* _PROBLEM_: All entries that follow are to be printed exactly as written.
Segment Open
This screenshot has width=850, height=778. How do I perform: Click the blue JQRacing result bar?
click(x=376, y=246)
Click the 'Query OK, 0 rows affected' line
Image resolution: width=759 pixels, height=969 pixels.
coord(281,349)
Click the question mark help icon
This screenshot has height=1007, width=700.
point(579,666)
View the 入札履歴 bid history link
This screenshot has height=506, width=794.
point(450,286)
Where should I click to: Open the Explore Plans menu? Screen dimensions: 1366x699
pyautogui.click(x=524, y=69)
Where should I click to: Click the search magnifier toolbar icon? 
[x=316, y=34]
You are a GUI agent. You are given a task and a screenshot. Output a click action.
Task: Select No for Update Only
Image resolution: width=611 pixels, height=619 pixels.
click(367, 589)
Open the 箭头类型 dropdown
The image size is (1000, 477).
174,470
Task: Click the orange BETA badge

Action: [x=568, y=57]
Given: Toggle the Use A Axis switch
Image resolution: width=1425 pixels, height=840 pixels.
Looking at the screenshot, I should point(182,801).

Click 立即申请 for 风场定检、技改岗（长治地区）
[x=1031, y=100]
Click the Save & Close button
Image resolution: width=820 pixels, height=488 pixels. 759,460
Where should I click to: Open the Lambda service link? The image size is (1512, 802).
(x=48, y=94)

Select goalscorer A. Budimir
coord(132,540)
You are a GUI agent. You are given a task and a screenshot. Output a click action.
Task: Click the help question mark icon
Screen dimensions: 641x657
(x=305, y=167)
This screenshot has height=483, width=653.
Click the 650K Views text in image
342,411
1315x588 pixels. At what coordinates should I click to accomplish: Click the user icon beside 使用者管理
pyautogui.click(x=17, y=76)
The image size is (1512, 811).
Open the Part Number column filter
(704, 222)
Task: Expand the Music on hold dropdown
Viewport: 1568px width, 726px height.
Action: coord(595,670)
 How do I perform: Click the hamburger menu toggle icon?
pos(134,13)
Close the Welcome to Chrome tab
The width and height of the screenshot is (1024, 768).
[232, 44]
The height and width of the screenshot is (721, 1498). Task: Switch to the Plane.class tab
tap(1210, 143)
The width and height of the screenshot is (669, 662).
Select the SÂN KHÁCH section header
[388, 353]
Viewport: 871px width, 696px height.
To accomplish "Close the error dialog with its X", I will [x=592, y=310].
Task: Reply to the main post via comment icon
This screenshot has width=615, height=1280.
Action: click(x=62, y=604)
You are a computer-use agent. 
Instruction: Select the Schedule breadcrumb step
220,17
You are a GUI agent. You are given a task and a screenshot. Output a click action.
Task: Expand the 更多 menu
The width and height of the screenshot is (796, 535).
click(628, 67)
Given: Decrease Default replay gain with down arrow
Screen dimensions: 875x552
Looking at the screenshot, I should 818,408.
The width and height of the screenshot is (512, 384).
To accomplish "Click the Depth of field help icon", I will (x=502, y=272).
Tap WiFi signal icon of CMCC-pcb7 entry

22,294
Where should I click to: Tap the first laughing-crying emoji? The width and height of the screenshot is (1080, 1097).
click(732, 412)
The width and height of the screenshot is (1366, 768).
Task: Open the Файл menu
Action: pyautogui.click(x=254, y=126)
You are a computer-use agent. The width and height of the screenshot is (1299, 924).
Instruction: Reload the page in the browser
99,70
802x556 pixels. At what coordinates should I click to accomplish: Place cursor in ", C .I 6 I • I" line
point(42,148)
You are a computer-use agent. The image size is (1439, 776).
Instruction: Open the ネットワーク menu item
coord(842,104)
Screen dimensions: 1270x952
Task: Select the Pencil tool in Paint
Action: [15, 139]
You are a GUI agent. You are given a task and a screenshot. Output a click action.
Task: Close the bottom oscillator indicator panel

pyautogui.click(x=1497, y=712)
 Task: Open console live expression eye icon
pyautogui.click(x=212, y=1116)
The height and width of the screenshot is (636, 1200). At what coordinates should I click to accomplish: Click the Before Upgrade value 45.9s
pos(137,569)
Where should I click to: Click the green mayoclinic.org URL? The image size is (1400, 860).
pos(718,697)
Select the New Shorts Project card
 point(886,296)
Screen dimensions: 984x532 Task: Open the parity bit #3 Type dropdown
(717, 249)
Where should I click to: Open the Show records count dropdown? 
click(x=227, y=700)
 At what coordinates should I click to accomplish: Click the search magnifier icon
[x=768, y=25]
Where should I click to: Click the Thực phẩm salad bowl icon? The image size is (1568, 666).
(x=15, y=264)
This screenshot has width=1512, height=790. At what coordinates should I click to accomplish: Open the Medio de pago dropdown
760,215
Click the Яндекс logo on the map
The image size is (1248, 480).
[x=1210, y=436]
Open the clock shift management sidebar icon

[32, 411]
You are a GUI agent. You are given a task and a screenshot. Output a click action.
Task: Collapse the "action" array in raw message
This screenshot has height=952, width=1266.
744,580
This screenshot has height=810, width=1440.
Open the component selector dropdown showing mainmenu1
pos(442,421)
Segment Closed
* _THE COMPLETED TASK_:
This screenshot has width=850, height=778. How do I perform: Click the blue JQRacing result bar?
click(x=376, y=246)
Click the 'Query OK, 0 rows affected' line
Image resolution: width=759 pixels, height=969 pixels.
coord(281,349)
Click the question mark help icon
This screenshot has height=1007, width=700.
point(579,666)
View the 入札履歴 bid history link
This screenshot has height=506, width=794.
point(450,286)
Where should I click to: Open the Explore Plans menu? Screen dimensions: 1366x699
pyautogui.click(x=524, y=69)
Where should I click to: Click the search magnifier toolbar icon? 
[x=316, y=34]
You are a GUI agent. You are given a task and a screenshot. Output a click action.
Task: Select No for Update Only
Image resolution: width=611 pixels, height=619 pixels.
click(367, 589)
Open the 箭头类型 dropdown
The image size is (1000, 477).
174,470
Task: Click the orange BETA badge

Action: [x=568, y=57]
Given: Toggle the Use A Axis switch
Image resolution: width=1425 pixels, height=840 pixels.
Looking at the screenshot, I should point(182,801).

Click 立即申请 for 风场定检、技改岗（长治地区）
[x=1031, y=100]
Click the Save & Close button
Image resolution: width=820 pixels, height=488 pixels. 759,460
Where should I click to: Open the Lambda service link? The image size is (1512, 802).
(x=48, y=94)

Select goalscorer A. Budimir
coord(132,540)
You are a GUI agent. You are given a task and a screenshot. Output a click action.
Task: Click the help question mark icon
Screen dimensions: 641x657
(x=305, y=167)
This screenshot has height=483, width=653.
Click the 650K Views text in image
342,411
1315x588 pixels. At what coordinates should I click to accomplish: Click the user icon beside 使用者管理
pyautogui.click(x=17, y=76)
The image size is (1512, 811).
Open the Part Number column filter
(704, 222)
Task: Expand the Music on hold dropdown
Viewport: 1568px width, 726px height.
Action: coord(595,670)
 How do I perform: Click the hamburger menu toggle icon?
pos(134,13)
Close the Welcome to Chrome tab
The width and height of the screenshot is (1024, 768).
[232, 44]
The height and width of the screenshot is (721, 1498). Task: Switch to the Plane.class tab
tap(1210, 143)
The width and height of the screenshot is (669, 662).
Select the SÂN KHÁCH section header
[388, 353]
Viewport: 871px width, 696px height.
To accomplish "Close the error dialog with its X", I will [x=592, y=310].
Task: Reply to the main post via comment icon
This screenshot has width=615, height=1280.
Action: click(x=62, y=604)
You are a computer-use agent. 
Instruction: Select the Schedule breadcrumb step
220,17
You are a GUI agent. You are given a task and a screenshot. Output a click action.
Task: Expand the 更多 menu
The width and height of the screenshot is (796, 535).
click(628, 67)
Given: Decrease Default replay gain with down arrow
Screen dimensions: 875x552
Looking at the screenshot, I should 818,408.
The width and height of the screenshot is (512, 384).
To accomplish "Click the Depth of field help icon", I will (x=502, y=272).
Tap WiFi signal icon of CMCC-pcb7 entry

22,294
Where should I click to: Tap the first laughing-crying emoji? The width and height of the screenshot is (1080, 1097).
click(732, 412)
The width and height of the screenshot is (1366, 768).
Task: Open the Файл menu
Action: pyautogui.click(x=254, y=126)
You are a computer-use agent. The width and height of the screenshot is (1299, 924).
Instruction: Reload the page in the browser
99,70
802x556 pixels. At what coordinates should I click to accomplish: Place cursor in ", C .I 6 I • I" line
point(42,148)
You are a computer-use agent. The image size is (1439, 776).
Instruction: Open the ネットワーク menu item
coord(842,104)
Screen dimensions: 1270x952
Task: Select the Pencil tool in Paint
Action: [15, 139]
You are a GUI agent. You are given a task and a screenshot. Output a click action.
Task: Close the bottom oscillator indicator panel

pyautogui.click(x=1497, y=712)
 Task: Open console live expression eye icon
pyautogui.click(x=212, y=1116)
The height and width of the screenshot is (636, 1200). At what coordinates should I click to accomplish: Click the Before Upgrade value 45.9s
pos(137,569)
Where should I click to: Click the green mayoclinic.org URL? The image size is (1400, 860).
pos(718,697)
Select the New Shorts Project card
 point(886,296)
Screen dimensions: 984x532 Task: Open the parity bit #3 Type dropdown
(717, 249)
Where should I click to: Open the Show records count dropdown? 
click(x=227, y=700)
 At what coordinates should I click to accomplish: Click the search magnifier icon
[x=768, y=25]
Where should I click to: Click the Thực phẩm salad bowl icon? The image size is (1568, 666).
(x=15, y=264)
This screenshot has width=1512, height=790. At what coordinates should I click to accomplish: Open the Medio de pago dropdown
760,215
Click the Яндекс logo on the map
The image size is (1248, 480).
[x=1210, y=436]
Open the clock shift management sidebar icon

[32, 411]
You are a GUI agent. You are given a task and a screenshot. Output a click action.
Task: Collapse the "action" array in raw message
This screenshot has height=952, width=1266.
744,580
This screenshot has height=810, width=1440.
Open the component selector dropdown showing mainmenu1
pos(442,421)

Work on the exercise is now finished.